Introducing High School Voter Registration Week

More than 3.5 million students will graduate from high school this year. Here’s what we know about them.

Most of them are eligible to register or preregister to vote, but the overwhelming majority of them are not registered. Most of them go to schools that have no training and no planning to get them registered. If they are like prior classes, only about 6-7% of them will even be asked to register in school. If they are like millennials, only about 32% of them believe it is essential to live in a democracy.

Too often in the past, people have dismissed concerns about low levels of youth involvement as being based on the stereotype that young people are apathetic and self-centered.

That’s not what we see at The Civics Center.  

What we see is a hunger among young people for meaningful and positive ways to get involved. What we see is a need for an educational, social, and cultural infrastructure that is in dialogue with young people about why their participation matters and what they can do about it.  

That’s where High School Voter Registration Week comes in.  

Part of the work is technological. We have developed a collection of social media and other assets that can be used to increase awareness and to provide information about how voter registration works. This kind of outreach is important because social media and other tech platforms help us meet young people where they are. Above all, this work is social and personal.  

Young people already have the capacity for leadership and an appetite for social connection.  We can help them appreciate the opportunities they already have to work together to make their voices heard. 

Our focus has been peer-to-peer voter registration, and we have seen incredible results. In one high school in Orange County, California, we saw students register or preregister more than 650 of their peers over the course of a few days. When their rival school got wind of it, students there set out to do better. They registered more than 750 students. 

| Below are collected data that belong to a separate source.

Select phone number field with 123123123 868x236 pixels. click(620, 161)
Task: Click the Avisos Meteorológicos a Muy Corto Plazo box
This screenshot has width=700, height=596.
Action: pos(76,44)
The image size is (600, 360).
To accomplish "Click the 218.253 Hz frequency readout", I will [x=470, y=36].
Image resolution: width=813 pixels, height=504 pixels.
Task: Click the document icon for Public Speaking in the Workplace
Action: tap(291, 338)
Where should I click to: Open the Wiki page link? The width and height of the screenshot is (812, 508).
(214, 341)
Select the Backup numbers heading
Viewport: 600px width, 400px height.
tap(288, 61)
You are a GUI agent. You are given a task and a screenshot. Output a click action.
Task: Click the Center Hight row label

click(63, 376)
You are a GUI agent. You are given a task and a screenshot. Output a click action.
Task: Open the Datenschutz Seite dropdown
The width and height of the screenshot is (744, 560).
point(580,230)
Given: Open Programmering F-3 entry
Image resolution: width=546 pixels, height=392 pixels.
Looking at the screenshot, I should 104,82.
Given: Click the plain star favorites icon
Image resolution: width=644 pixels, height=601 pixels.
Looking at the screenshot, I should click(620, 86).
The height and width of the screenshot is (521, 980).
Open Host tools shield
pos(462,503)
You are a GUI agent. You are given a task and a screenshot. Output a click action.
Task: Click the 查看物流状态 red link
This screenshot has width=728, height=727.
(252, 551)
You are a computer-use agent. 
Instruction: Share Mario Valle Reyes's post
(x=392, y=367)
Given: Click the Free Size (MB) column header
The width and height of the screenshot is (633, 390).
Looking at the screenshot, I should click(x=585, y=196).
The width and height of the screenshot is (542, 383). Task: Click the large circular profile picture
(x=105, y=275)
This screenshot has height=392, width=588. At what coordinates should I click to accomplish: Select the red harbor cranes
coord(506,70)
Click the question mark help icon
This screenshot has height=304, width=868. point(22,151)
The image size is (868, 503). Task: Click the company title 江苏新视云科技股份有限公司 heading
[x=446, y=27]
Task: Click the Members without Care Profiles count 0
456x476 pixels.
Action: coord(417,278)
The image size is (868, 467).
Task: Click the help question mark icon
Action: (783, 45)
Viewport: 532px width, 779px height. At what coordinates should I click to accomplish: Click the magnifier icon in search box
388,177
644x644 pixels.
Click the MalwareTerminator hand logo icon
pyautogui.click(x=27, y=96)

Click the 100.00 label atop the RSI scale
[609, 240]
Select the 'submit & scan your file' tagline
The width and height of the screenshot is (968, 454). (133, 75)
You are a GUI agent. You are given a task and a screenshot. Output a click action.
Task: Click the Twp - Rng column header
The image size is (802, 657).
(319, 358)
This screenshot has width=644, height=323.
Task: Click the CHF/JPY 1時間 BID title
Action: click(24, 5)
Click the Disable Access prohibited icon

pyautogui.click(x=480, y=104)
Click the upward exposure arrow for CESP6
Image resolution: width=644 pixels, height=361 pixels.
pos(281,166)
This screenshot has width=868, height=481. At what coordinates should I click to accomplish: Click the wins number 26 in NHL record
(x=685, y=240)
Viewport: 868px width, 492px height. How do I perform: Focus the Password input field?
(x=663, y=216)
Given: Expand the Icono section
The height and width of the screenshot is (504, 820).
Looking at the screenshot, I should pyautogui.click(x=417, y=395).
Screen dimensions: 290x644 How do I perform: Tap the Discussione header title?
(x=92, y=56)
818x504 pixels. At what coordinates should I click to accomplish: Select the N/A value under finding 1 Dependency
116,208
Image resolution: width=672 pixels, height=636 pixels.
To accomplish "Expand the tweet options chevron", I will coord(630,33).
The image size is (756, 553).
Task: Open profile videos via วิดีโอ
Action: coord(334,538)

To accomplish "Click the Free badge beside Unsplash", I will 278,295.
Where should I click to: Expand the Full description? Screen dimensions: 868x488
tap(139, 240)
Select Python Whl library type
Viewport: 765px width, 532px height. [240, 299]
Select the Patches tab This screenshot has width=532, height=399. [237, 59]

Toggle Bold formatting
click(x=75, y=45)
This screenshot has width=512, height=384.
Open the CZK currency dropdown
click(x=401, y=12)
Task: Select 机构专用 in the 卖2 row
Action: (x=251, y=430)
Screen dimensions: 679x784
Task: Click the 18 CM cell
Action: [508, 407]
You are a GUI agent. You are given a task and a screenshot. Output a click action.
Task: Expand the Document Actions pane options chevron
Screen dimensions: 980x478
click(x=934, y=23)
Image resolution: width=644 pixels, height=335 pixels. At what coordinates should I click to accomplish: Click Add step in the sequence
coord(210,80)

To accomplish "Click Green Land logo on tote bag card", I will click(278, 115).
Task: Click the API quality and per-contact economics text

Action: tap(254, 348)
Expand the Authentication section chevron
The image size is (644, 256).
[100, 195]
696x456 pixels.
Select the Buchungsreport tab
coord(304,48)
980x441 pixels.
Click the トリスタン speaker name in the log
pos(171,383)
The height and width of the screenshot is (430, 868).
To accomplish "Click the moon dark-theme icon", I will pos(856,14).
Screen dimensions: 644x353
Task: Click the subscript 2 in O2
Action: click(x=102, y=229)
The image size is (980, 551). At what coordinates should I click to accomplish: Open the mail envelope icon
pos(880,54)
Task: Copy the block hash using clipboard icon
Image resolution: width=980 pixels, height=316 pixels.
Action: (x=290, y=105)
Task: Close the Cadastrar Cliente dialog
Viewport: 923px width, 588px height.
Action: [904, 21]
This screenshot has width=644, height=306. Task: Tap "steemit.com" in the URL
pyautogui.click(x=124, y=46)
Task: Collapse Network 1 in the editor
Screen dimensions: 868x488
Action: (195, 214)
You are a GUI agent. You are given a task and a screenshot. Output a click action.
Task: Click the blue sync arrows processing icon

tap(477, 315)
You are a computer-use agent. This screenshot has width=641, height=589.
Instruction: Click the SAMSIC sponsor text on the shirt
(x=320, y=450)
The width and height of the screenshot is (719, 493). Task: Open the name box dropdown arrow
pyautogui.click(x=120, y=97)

We have seen similar results in an array of different schools.  We trained a group from Centennial High School in Compton, California.  They registered more than 300 of their classmates. They started a Future Voters Club to hold more events, and they are creating a challenge for other schools in their district.  We also helped motivated students in Utah, Pennsylvania, and New Jersey all hold successful peer-to-peer voter registration drives. 

State laws about voter registration differ, but in half of U.S. states, virtually every high school senior can register or preregister to vote today.  Even in other states with more restrictive laws, the opportunities for high school voter registration are enormous.  

Late September is already the time that many nonprofits work on promoting voter registration through National Voter Registration Day.  NVRD has joined with more than a dozen coalition members to support High School Voter Registration Week, as well. Now high school students can have a focused time to plan, organize, and get registered.  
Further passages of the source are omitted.